Background: Yueju Pill, a classic traditional Chinese medicine, shows antidepressant effects rapidly. However, biomarkers that can predict its treatment outcomes in major depressive disorder (MDD) are still lacking. Multimodal magnetic resonance imaging (MRI) offers a promising avenue to identify such biomarkers.

Aims: This pilot study aimed to explore whether therapeutic responses to Yueju Pill could be predicted by MRI-derived brain networks and to identify drug-specific biomarkers in comparison to escitalopram, a mainstream antidepressant.

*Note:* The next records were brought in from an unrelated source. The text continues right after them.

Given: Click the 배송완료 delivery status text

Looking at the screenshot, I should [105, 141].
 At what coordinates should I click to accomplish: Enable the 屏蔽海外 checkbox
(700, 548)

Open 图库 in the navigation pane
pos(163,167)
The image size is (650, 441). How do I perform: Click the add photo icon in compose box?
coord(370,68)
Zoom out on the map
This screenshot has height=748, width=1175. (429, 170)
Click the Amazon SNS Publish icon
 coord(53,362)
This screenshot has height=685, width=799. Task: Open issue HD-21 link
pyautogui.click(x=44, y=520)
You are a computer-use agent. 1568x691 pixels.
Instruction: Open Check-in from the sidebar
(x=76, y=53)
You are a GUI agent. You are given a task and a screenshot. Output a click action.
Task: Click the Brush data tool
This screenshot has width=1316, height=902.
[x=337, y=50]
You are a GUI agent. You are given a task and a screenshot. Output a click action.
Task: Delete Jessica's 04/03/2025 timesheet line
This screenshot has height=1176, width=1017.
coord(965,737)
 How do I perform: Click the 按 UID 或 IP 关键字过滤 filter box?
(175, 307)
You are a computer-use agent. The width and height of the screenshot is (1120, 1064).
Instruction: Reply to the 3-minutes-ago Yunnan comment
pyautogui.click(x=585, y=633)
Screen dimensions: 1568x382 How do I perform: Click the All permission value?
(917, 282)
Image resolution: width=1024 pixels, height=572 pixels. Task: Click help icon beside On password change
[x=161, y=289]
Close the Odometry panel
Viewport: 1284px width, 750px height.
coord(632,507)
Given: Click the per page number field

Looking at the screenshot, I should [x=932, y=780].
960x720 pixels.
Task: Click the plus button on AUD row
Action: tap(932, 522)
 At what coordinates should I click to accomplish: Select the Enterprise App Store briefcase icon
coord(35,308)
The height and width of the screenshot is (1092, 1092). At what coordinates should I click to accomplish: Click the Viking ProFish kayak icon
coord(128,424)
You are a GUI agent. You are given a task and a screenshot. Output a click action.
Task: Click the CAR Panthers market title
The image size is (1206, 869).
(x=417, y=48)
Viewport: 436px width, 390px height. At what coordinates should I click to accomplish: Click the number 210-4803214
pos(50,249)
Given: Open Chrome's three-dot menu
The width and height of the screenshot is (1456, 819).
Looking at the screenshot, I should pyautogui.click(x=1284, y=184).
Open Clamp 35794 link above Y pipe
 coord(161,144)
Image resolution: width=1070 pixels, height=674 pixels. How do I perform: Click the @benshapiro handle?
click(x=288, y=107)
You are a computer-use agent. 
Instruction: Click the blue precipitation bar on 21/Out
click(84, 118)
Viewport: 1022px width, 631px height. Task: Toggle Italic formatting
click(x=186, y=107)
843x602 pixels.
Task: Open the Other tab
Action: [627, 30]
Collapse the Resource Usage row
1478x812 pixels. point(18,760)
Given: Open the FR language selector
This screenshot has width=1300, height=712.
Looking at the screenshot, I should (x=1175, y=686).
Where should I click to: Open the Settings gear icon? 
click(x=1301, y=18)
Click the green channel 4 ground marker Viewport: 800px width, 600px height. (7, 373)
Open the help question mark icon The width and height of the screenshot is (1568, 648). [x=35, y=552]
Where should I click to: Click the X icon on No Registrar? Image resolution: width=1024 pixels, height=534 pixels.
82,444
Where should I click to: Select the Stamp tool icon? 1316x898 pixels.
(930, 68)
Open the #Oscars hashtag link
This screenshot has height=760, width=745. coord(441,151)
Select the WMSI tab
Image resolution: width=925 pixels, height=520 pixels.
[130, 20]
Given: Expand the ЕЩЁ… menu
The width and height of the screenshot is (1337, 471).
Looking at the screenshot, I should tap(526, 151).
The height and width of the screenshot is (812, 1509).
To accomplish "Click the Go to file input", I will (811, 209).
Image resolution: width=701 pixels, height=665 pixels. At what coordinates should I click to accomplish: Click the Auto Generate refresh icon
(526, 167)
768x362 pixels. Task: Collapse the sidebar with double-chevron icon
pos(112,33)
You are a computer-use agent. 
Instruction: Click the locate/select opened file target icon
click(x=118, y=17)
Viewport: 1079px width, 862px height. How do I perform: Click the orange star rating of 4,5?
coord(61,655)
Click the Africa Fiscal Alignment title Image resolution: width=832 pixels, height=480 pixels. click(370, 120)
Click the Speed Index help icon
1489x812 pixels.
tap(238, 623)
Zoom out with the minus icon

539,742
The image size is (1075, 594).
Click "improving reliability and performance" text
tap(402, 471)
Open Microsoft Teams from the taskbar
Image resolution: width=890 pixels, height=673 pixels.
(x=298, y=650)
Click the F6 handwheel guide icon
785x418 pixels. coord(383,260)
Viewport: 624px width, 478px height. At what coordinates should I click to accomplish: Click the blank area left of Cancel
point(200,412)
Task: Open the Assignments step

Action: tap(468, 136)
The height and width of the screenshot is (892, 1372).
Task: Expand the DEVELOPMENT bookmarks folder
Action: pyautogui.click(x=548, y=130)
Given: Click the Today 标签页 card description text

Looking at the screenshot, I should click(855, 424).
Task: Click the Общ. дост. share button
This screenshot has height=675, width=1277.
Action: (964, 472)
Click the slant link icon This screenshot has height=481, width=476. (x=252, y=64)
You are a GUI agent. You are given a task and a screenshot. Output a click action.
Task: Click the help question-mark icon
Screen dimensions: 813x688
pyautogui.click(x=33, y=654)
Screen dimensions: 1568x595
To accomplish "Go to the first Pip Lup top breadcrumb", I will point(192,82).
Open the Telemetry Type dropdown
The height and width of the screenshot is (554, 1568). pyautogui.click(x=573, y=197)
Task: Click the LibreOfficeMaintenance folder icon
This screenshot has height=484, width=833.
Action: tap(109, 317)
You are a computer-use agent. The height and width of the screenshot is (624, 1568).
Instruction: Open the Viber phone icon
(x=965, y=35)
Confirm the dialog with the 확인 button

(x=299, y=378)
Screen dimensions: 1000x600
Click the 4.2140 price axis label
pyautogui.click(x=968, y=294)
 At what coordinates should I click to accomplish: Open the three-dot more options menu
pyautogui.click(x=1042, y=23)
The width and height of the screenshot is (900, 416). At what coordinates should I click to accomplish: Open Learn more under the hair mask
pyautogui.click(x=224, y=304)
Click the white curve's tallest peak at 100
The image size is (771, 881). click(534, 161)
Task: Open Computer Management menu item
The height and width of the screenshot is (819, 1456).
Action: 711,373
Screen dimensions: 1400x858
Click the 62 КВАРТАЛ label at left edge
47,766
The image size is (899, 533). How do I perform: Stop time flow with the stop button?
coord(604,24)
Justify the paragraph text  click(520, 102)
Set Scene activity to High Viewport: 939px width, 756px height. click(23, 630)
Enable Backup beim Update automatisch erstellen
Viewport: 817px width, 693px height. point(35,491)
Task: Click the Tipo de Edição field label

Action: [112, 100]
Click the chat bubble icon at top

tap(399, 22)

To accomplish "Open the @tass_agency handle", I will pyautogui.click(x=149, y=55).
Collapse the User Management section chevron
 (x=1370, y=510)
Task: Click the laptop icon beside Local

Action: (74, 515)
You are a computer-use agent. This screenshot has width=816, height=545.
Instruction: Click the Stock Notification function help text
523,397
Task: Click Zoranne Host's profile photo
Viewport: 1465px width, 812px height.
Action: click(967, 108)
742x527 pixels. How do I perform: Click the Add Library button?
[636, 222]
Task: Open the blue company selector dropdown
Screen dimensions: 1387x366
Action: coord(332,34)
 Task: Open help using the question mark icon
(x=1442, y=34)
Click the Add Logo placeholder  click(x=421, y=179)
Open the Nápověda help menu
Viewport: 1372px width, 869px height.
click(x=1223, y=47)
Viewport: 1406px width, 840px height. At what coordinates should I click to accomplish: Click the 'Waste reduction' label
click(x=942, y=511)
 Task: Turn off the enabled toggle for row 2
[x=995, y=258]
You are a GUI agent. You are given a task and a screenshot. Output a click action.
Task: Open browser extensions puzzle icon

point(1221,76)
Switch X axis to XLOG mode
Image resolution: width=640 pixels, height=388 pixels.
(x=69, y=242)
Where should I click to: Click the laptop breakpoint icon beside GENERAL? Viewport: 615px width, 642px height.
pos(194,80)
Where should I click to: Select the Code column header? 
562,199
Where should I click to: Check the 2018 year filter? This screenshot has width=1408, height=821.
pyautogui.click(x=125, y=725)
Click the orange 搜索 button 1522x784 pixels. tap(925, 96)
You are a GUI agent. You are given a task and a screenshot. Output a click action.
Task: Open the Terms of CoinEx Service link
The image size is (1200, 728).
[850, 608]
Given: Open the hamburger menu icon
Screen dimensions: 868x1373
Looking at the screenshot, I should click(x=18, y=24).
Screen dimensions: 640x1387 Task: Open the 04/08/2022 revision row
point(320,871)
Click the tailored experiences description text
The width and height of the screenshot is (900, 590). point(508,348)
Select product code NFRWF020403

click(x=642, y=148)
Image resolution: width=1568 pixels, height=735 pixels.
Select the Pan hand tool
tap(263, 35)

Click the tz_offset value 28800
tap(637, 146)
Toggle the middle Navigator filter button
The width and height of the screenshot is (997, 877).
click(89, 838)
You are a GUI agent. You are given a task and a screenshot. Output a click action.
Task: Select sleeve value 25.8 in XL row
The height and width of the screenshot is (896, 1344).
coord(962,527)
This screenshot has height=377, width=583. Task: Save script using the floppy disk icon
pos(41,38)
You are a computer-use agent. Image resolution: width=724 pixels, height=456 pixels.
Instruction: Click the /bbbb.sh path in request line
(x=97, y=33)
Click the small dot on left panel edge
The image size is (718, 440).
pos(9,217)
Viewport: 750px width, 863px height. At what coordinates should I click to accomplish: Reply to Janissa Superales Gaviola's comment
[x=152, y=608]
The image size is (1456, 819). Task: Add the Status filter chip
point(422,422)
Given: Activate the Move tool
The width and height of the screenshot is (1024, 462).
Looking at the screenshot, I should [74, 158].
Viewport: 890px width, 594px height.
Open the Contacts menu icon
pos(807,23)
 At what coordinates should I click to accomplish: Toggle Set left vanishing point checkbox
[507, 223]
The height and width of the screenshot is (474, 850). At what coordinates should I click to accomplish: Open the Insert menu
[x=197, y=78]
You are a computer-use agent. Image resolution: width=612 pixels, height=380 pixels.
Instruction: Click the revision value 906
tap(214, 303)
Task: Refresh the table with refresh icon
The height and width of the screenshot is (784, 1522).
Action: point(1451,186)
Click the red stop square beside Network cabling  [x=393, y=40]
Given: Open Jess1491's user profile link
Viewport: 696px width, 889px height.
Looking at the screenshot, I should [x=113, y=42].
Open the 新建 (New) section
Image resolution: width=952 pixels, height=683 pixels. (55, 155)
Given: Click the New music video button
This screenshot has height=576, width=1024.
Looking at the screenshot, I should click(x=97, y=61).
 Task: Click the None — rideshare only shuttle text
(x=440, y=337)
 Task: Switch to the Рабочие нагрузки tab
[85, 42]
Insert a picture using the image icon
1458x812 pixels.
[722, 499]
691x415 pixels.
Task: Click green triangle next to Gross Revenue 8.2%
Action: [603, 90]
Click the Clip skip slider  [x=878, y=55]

Methods: We collected multimodal MRI data and blood samples from 28 outpatients with MDD from the Fourth People's Hospital of Taizhou, who were randomly divided into two groups to receive either Yueju Pill (23 g/time/day) or escitalopram (10 mg, two times a day) for 4 days. Morphological and functional brain networks were constructed and used to predict individual changes in symptoms quantified by the 24-item Hamilton Depression Scale (HAMD-24) scores and serum brain-derived neurotrophic factor (BDNF) levels.

Results: After the treatment, both groups exhibited significant reductions in the HAMD-24 scores, while only the Yueju Pill group showed significant increases in the BDNF levels. Gyrification Index-based morphological networks predicted change rates of the HAMD-24 scores in both groups, but sulcus depth-based and cortical thickness-based morphological networks predicted change rates of the HAMD-24 scores and BDNF levels, respectively, only in the Yueju Pill group. Subnetwork analyses revealed that the visual network independently predicted the changes in both the HAMD-24 scores (sulcus depth-based networks) and BDNF levels (cortical thickness-based networks) following Yueju Pill treatment.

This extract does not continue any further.